The effects of child sexual abuse weigh heavily on the tens-of-thousands of new sexual abuse victims every year. While the reported number of sexual abuse cases may be 80,000 or less, the estimated rate of child sexual abuse is much higher due to the lack of reporting. It's believed that only 30% of child sexual abuse victims report the abuse as children.1
The effects of child sexual abuse include behavioral, cognitive and psychological effects. Substance abuse, eating disorders and low self-esteem can occur as a result of child sexual abuse.
Varied Effects of Child Sexual Abuse
Many psychological effects of child sexual abuse are seen in children of any age, as no child is psychologically prepared to cope with sexual stimulation. Even a two or three year old, who cannot know the sexual activity is wrong, will develop problems resulting from the inability to cope with the effects of child sexual abuse.
As a child ages, the effects of child sexual abuse may be even more obvious. Most sexual abusers are known by the victim and so the child is often trapped between their loyalty for the abuser and the sense that what is happening is wrong. Telling someone about the abuse becomes terrifying as the child may fear it will result in:
- Them getting in trouble, being shamed or judged
- A loss of love
- Violence (often due to threats from the abuser)
- The break-up of the family
The effects of child sexual abuse usually include low self-esteem, a feeling of worthlessness, a lack of trust in adults and an abnormal or distorted view of sex. The effects can be so strong that the child may even become suicidal. Children who have suffered from sexual abuse are also at an increased risk of future abuse and may become child abusers themselves.
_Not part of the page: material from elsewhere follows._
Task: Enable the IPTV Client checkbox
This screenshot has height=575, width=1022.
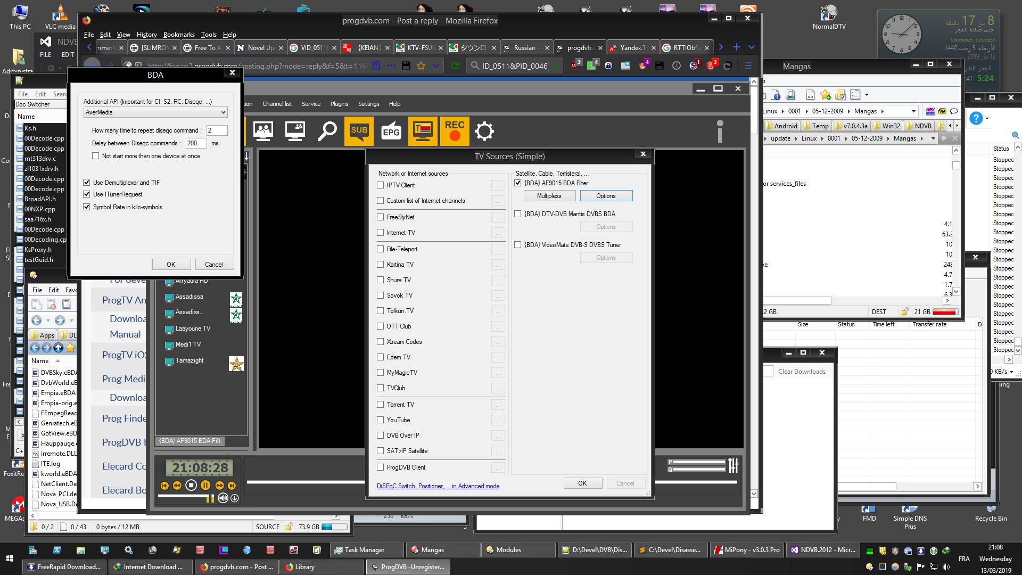Action: click(380, 185)
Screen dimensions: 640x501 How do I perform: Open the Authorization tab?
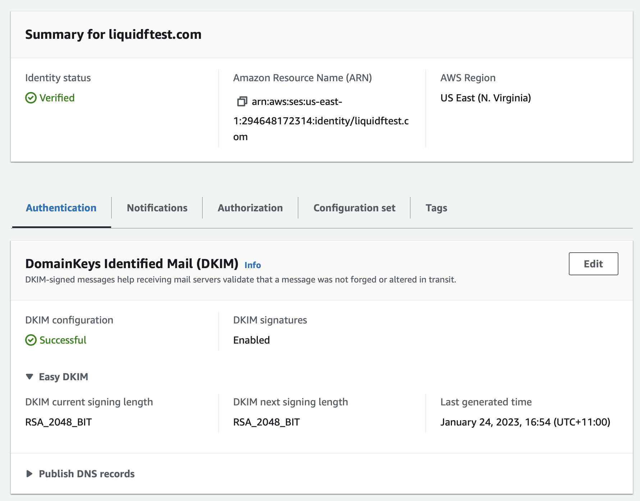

The following may be effects of child sexual abuse:
- Unusual interest in or avoidance of all things of a sexual nature
- Sleep problems or nightmares
- Depression or withdrawal from friends or family
- Statements that their bodies are dirty or damaged, or fear that there is something wrong with them in the genital area
- Refusal to go to school
- Delinquency/conduct problems
- Aspects of sexual molestation in drawings, games, fantasies
- Unusual aggressiveness
- Extreme fear or anxiety
- Substance use / abuse
- Suicidal behavior
Parents can prevent or lessen the chance of sexual abuse by:
- Telling children that if someone tries to touch your body and do things that make you feel funny, say NO to that person and tell me right away
- Teaching children that respect does not mean blind obedience to adults and to authority, for example, don't tell children to, always do everything the teacher or baby-sitter tells you to do
- Encouraging professional prevention programs in the local school system
Because of the possible devastating effects of child sexual abuse, sexually abused children and their families need immediate professional evaluation and treatment. Psychiatrists and psychologists that specialize in helping sexually abused children are particularly helpful. Professional help can help the child regain a sense of control over life and can help deal with the feelings of shame or guilt over the abuse. This help can begin the process of recovery from the trauma and prevent future problems.